When oil costs $130 a barrel, as it did earlier this year, says Alaska Airlines CEO Bill Ayer, the fuel cost for a flight between Seattle and Los Angeles is $66 to $69 per passenger, depending on the aircraft type. Add an estimated $100 for nonfuel costs, and analysts say that for an airline to make money, its average revenue per seat in the Seattle-Los Angeles market must be around $175, not the $79 some carriers were charging earlier this year.
This is not curtains for the airline industry, a cyclical business with a history of crises. People will always need to fly. In 2007, about 770 million people—two and a half times the population—flew on U.S. commercial airlines. However, high fuel costs are leading to major changes in the airline industry. And you can expect many of these changes to become permanent.
EXTRA BAGGAGE. Today, about 28 percent of airline tickets are purchased through airline Web sites, according to Forrester Research. Another 4 percent to 5 percent are bought through online travel sites. The figure is higher at low-cost airlines: Southwest sells 80 percent of its tickets online. Internet travel sites typically list the cheapest fares first. “People sort by price,” says Travis Christ, formerly of US Airways, who has left the airline industry. “That is the way it is.”

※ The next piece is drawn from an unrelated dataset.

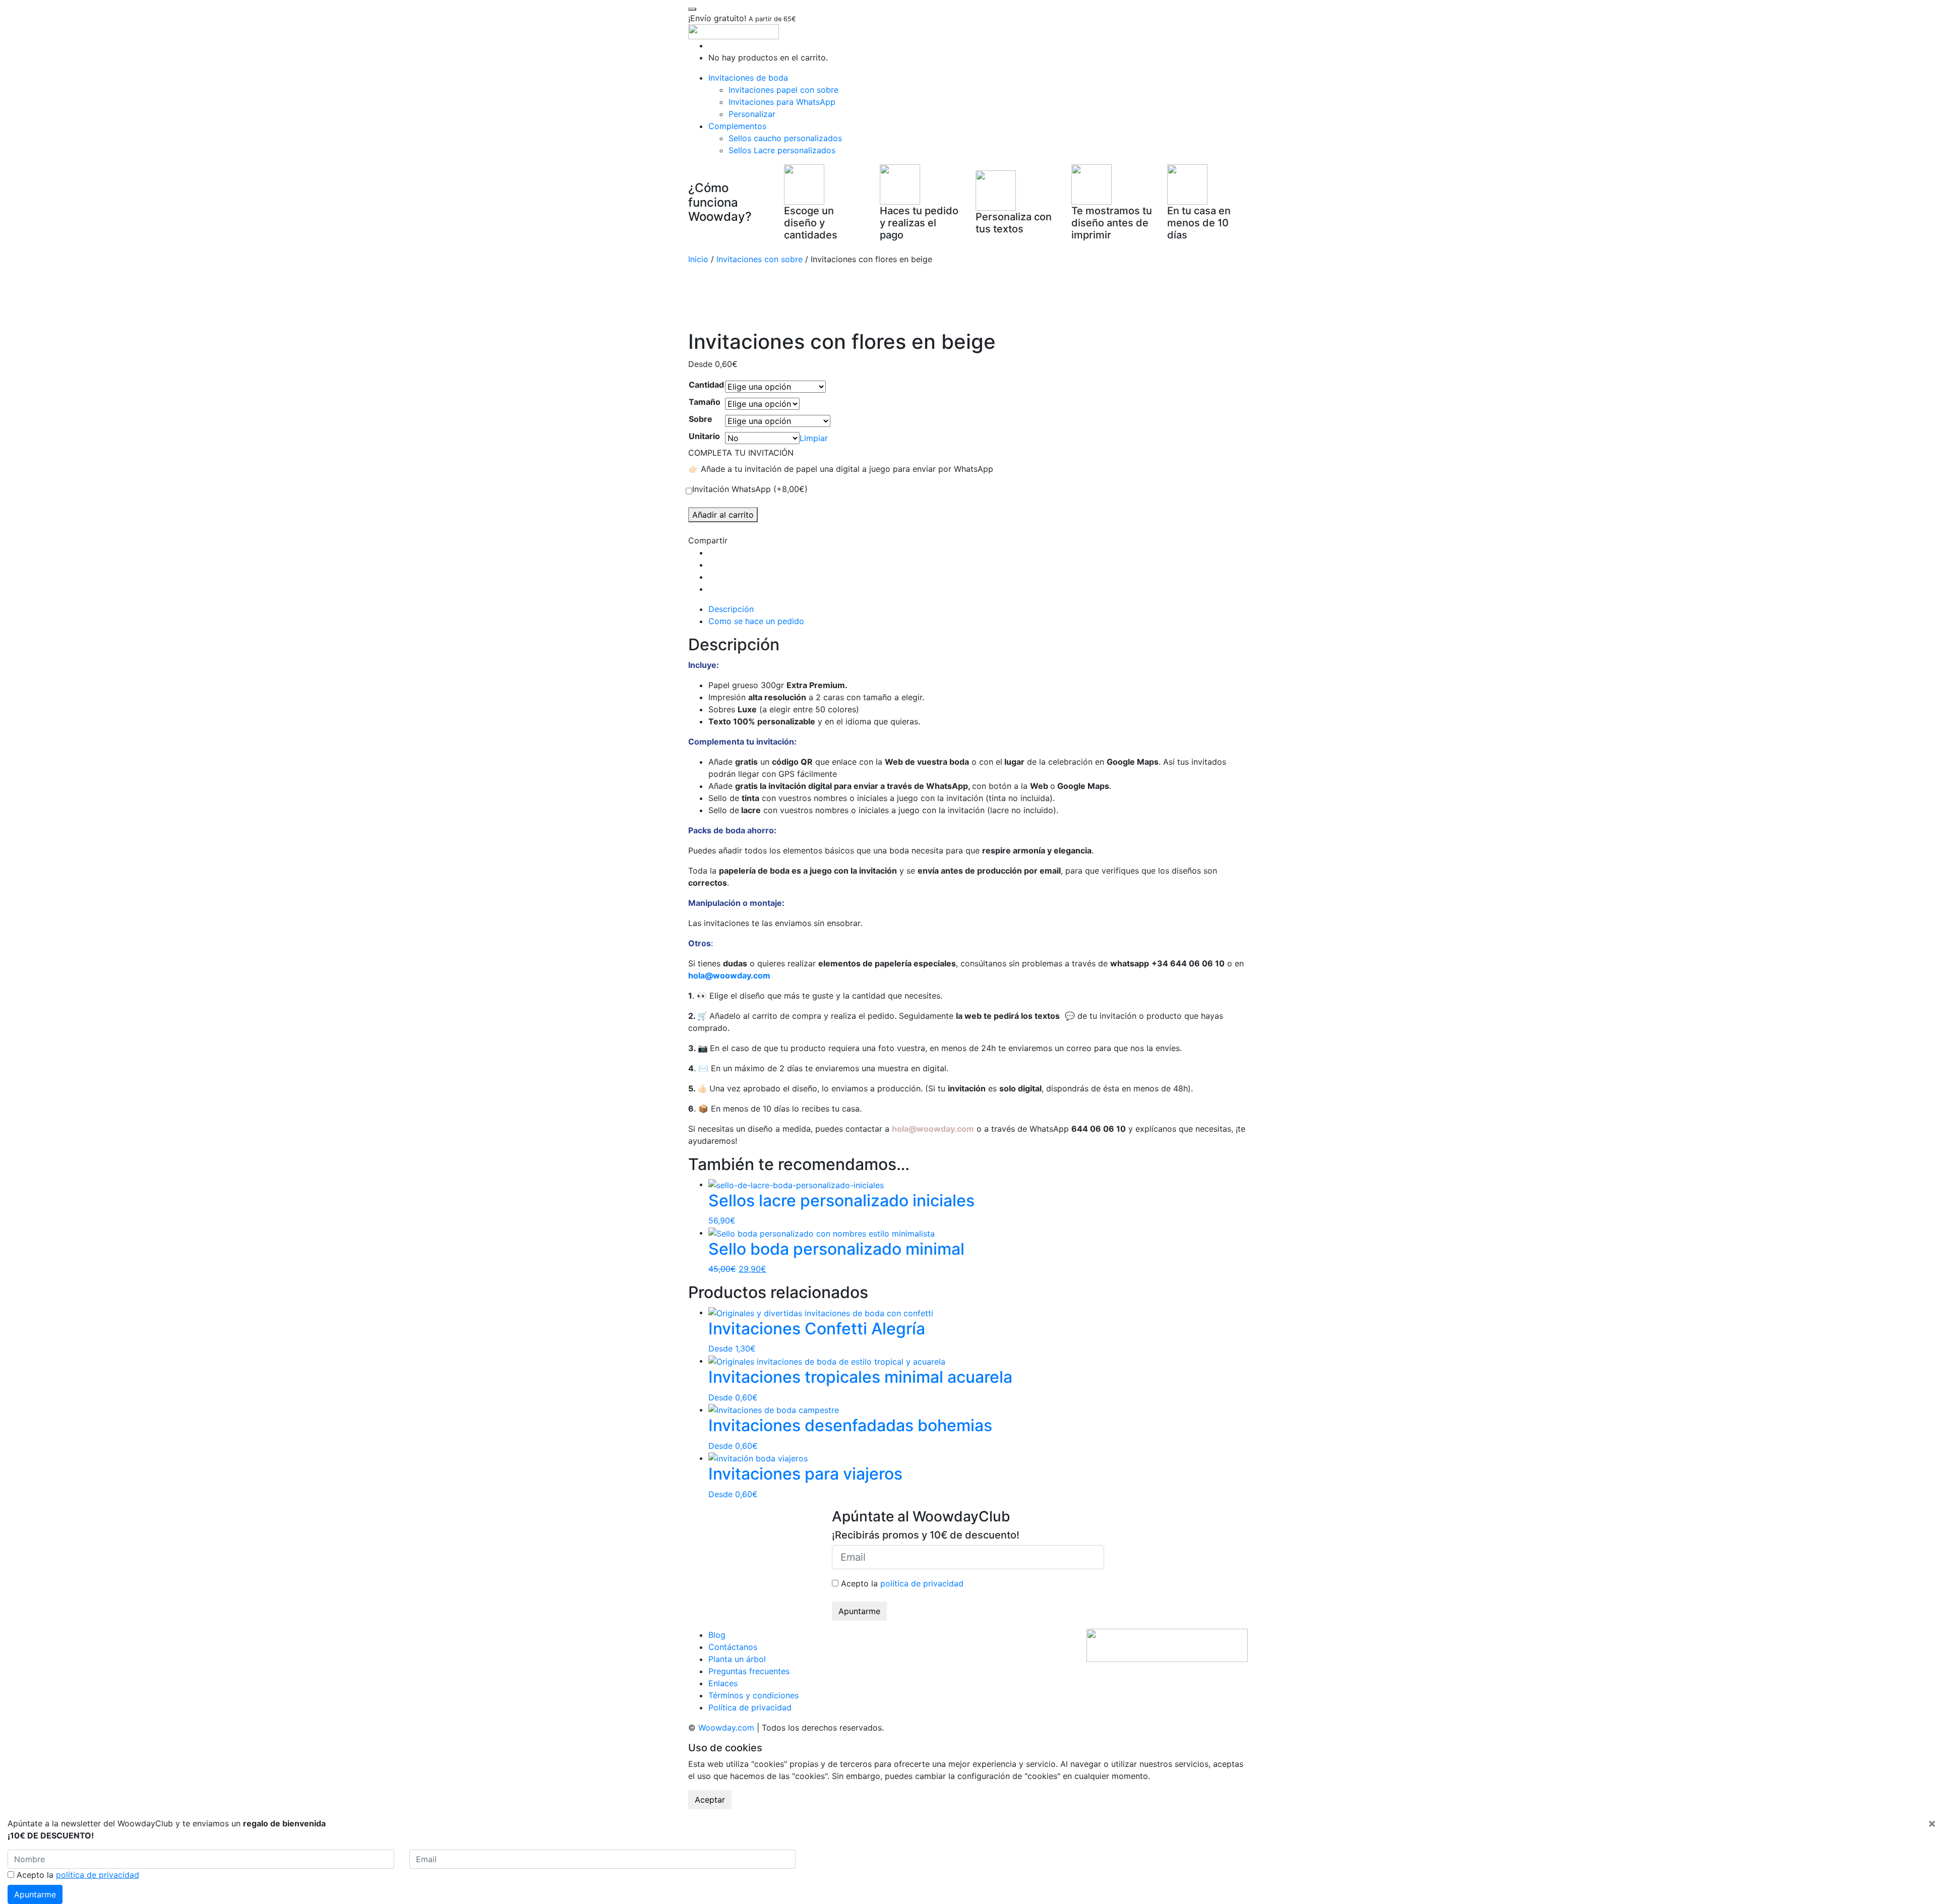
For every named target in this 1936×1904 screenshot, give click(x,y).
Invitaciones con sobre (759, 259)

Unfortunately, you don’t always see the ancillary fees—à la carte pricing—an airline strategy for squeezing extra cash out of you while appearing to keep fares low.
Perhaps the most obvious fee is for checked bags. In February, as oil prices soared, most carriers imposed a $25 fee for a second checked bag per passenger. The fee since has risen to $50 on some carriers. They also began to charge $75 to $250 for oversize bags and third bags. The weight standard for many carriers dropped to 50 pounds per bag on all flights.
But when several carriers decided in the summer to charge $15 for a first checked bag, it touched a nerve. Airlines estimate that although fewer than 20 percent of their passengers check two bags, around 50 percent check a single bag. The fee does not apply to passengers who pay premium fares or have premium-level frequent-flier cards.
“The second-bag fee, you could justify, because the vast majority of people can pack everything in one checked bag,” says Joe Brancatelli, editor of the business-travel Web site Joesentme.com. But he questioned the viability of the first-bag fee.
For one thing, the fee likely leads some passengers to stuff more bags into already-crowded overhead bins. This creates delays, because crews must transfer the bags to cargo holds. As the plane sits, airlines still pay for crew, fuel and lease costs. If passengers miss connections, they must be re-accommodated. This eats up agents’ time, and sometimes involves moving other passengers and making arrangements with hotels or other carriers.